#### INPUT MATERIAL

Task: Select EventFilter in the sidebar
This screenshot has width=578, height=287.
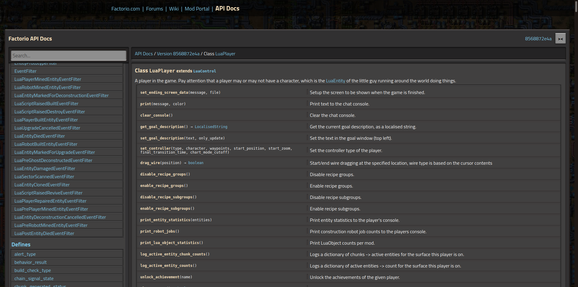Action: pyautogui.click(x=26, y=71)

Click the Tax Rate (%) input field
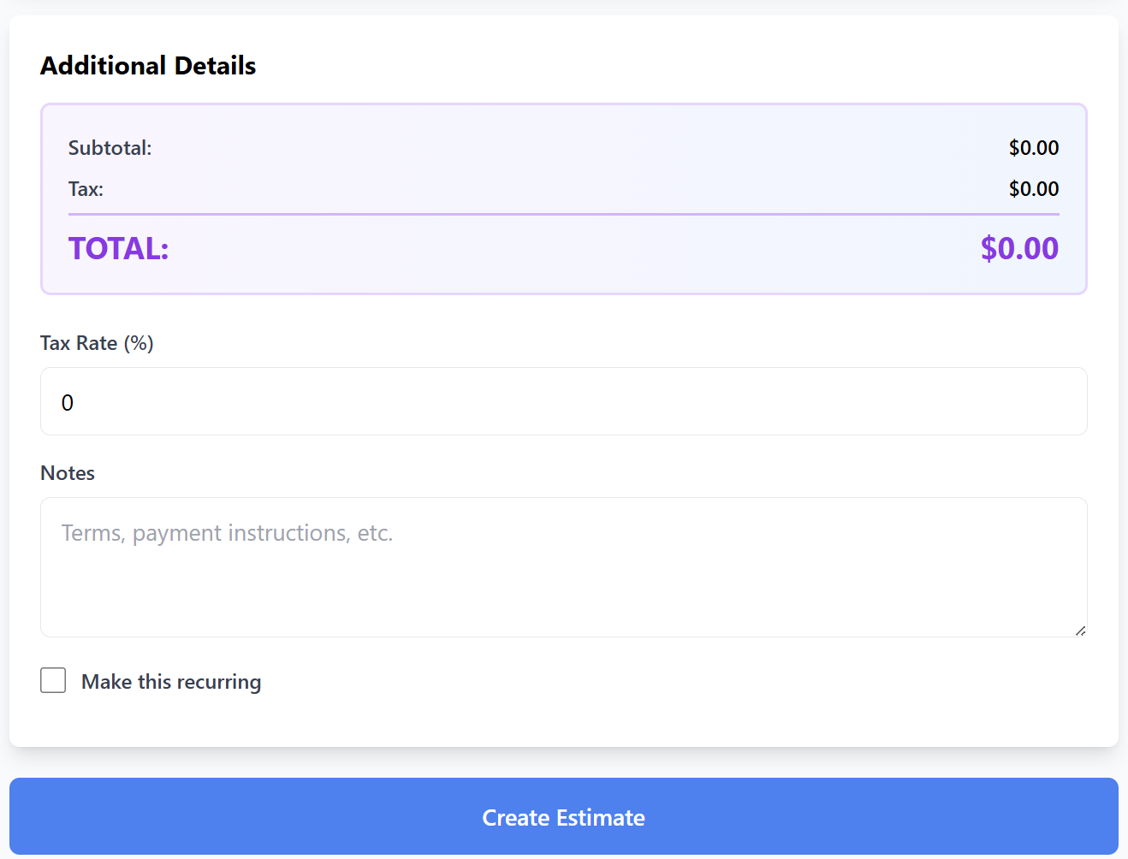click(x=563, y=401)
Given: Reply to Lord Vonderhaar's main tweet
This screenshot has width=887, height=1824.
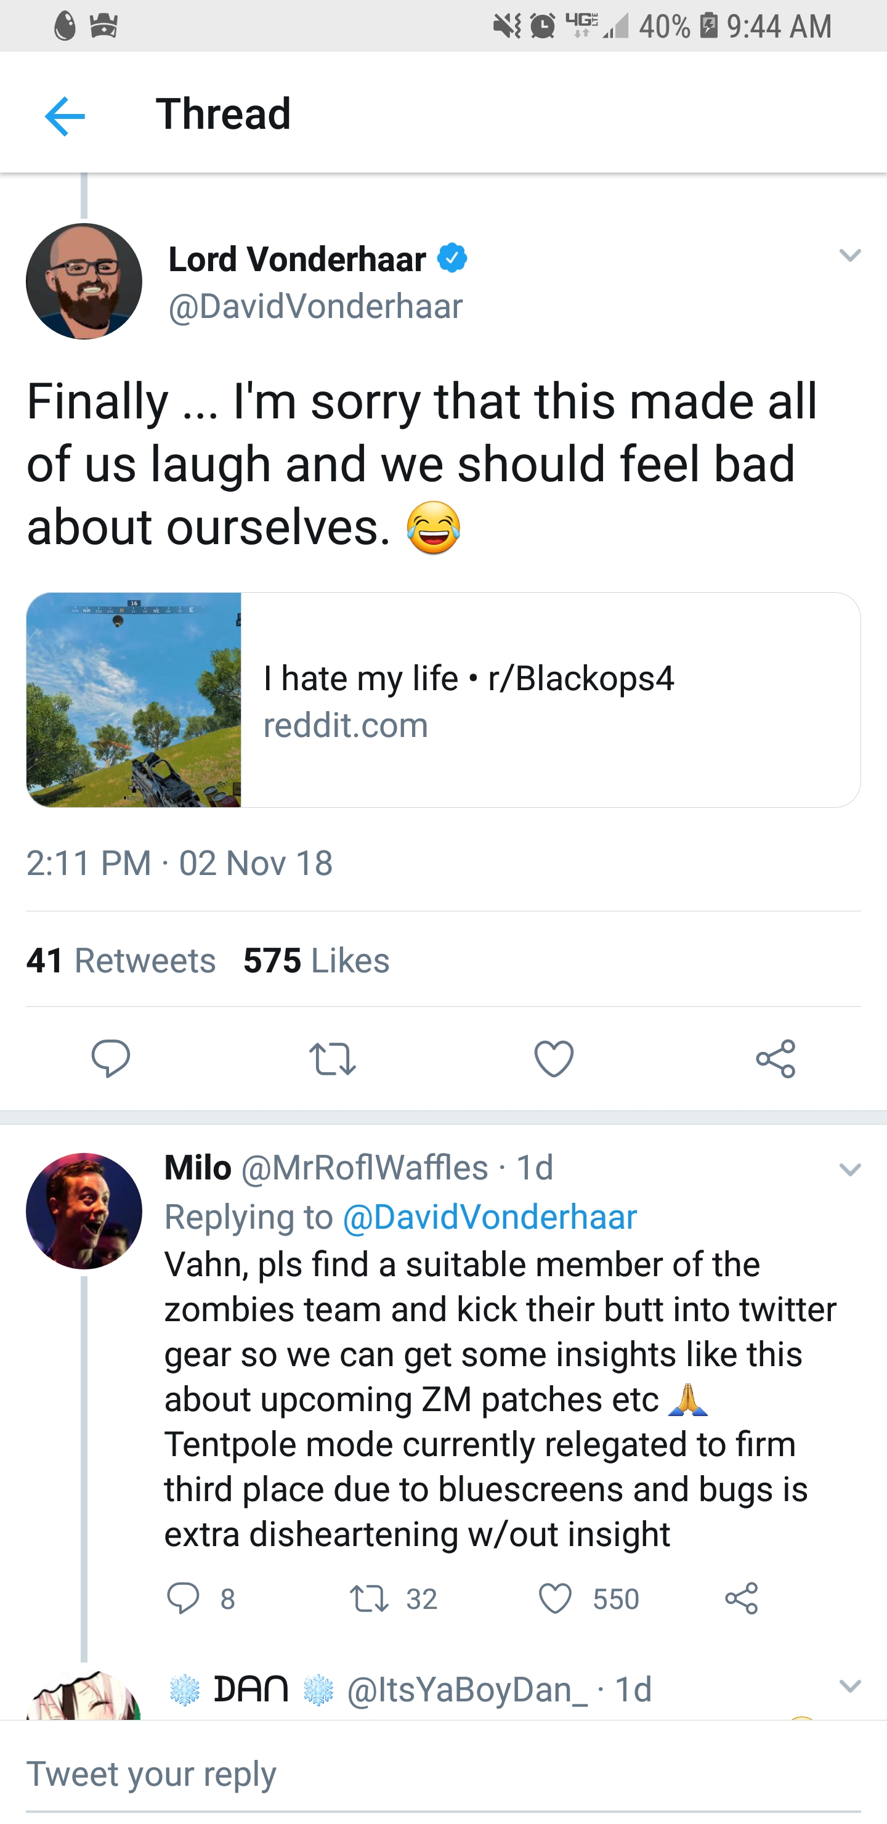Looking at the screenshot, I should coord(110,1059).
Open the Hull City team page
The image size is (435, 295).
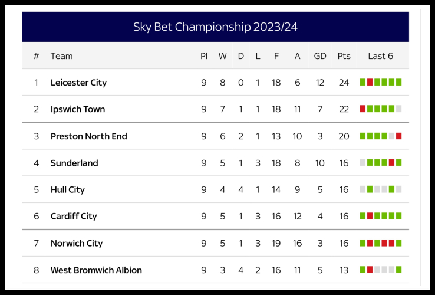pyautogui.click(x=67, y=190)
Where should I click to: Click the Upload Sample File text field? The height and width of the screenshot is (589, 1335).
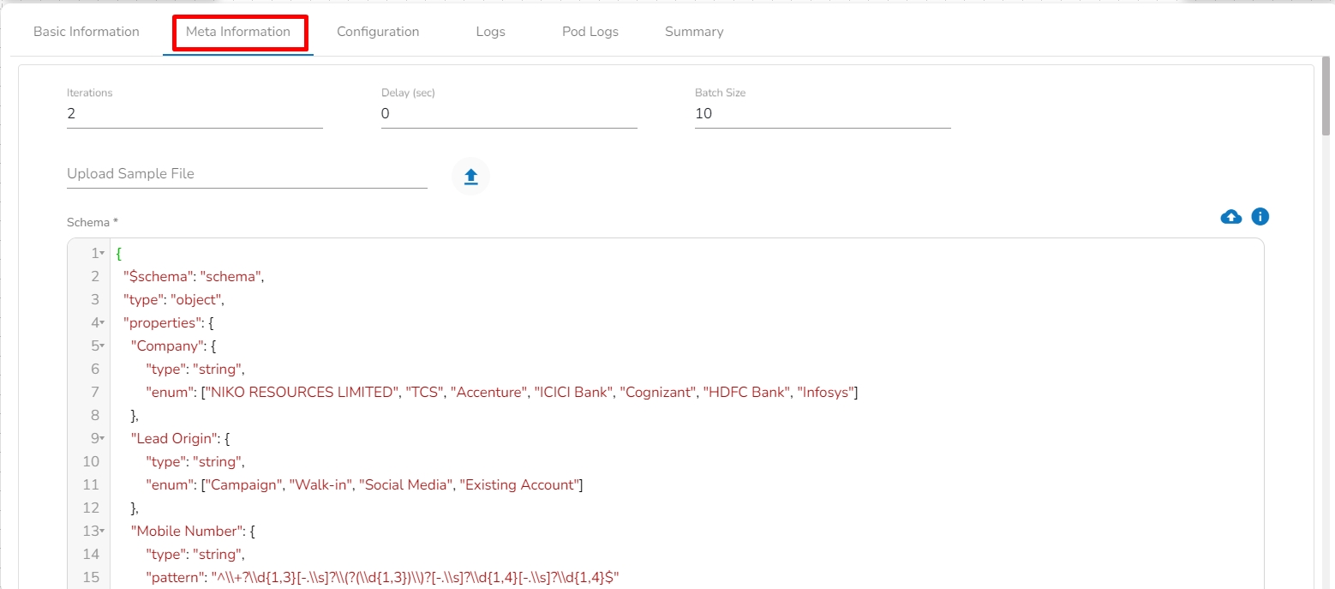click(247, 174)
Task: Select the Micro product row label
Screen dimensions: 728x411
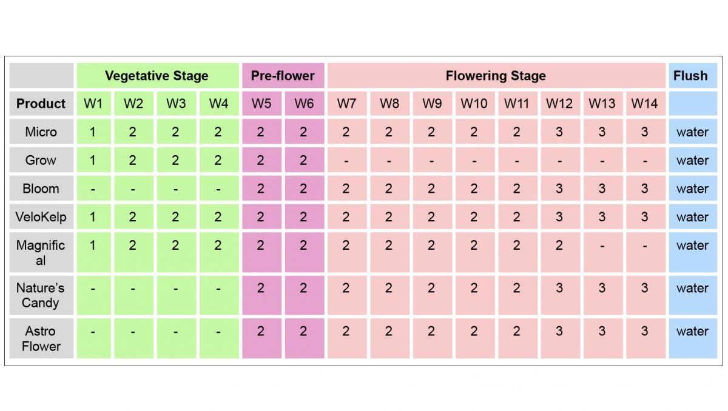Action: [41, 132]
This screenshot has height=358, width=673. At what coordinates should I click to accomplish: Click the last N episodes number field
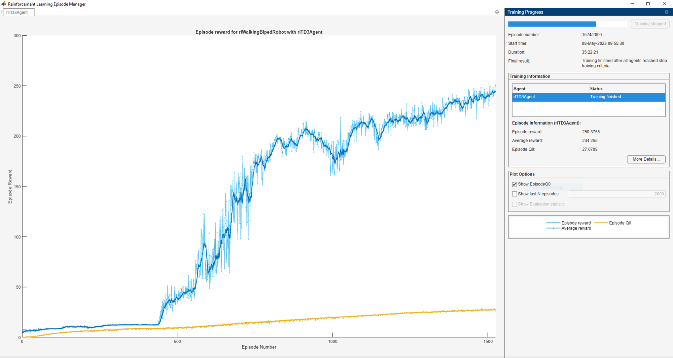pyautogui.click(x=617, y=194)

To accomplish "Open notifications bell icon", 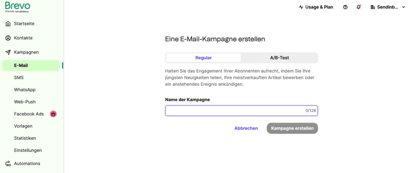I will (x=358, y=7).
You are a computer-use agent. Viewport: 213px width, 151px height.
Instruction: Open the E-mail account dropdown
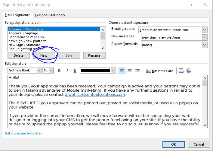tap(205, 30)
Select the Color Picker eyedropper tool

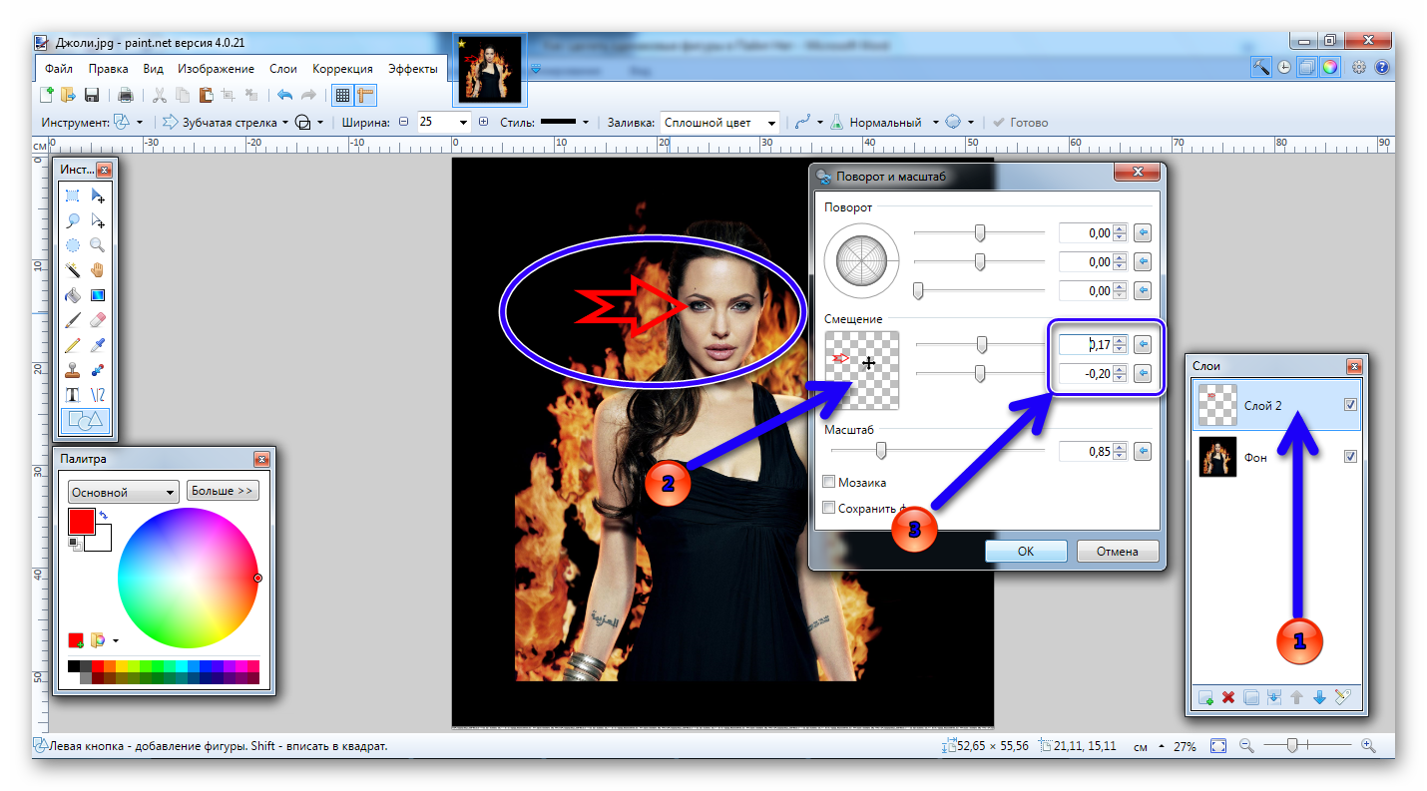point(97,345)
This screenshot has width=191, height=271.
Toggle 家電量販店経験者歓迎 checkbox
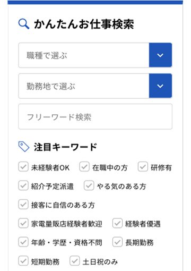click(x=23, y=223)
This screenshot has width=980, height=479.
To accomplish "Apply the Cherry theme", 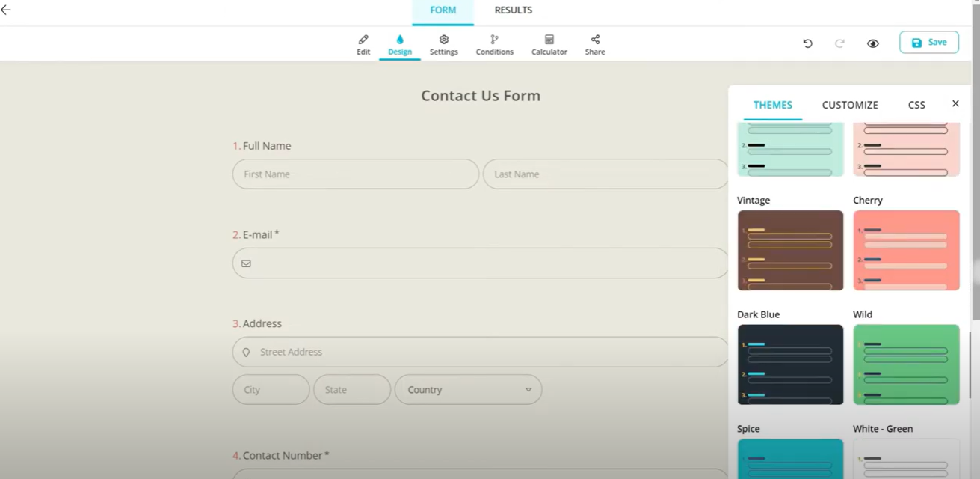I will (x=906, y=250).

########

WHAT TO DO:
Turn the material from its start through the line containing "Action: [41, 132]" into a two-column CSV headed request and answer. Give one row per answer, with each field in quotes, line breaks changed to spaces, and the pictures left out.

RESULT BELOW:
request,answer
"Task: Select EventFilter in the sidebar This screenshot has width=578, height=287.","Action: pyautogui.click(x=26, y=71)"
"Click the Tax Rate (%) input field","click(x=563, y=401)"
"Given: Reply to Lord Vonderhaar's main tweet This screenshot has width=887, height=1824.","Looking at the screenshot, I should coord(110,1059)."
"Open the Hull City team page The image size is (435, 295).","pyautogui.click(x=67, y=190)"
"Where should I click to: Click the Upload Sample File text field? The height and width of the screenshot is (589, 1335).","click(247, 174)"
"Task: Select the Micro product row label Screen dimensions: 728x411","Action: [41, 132]"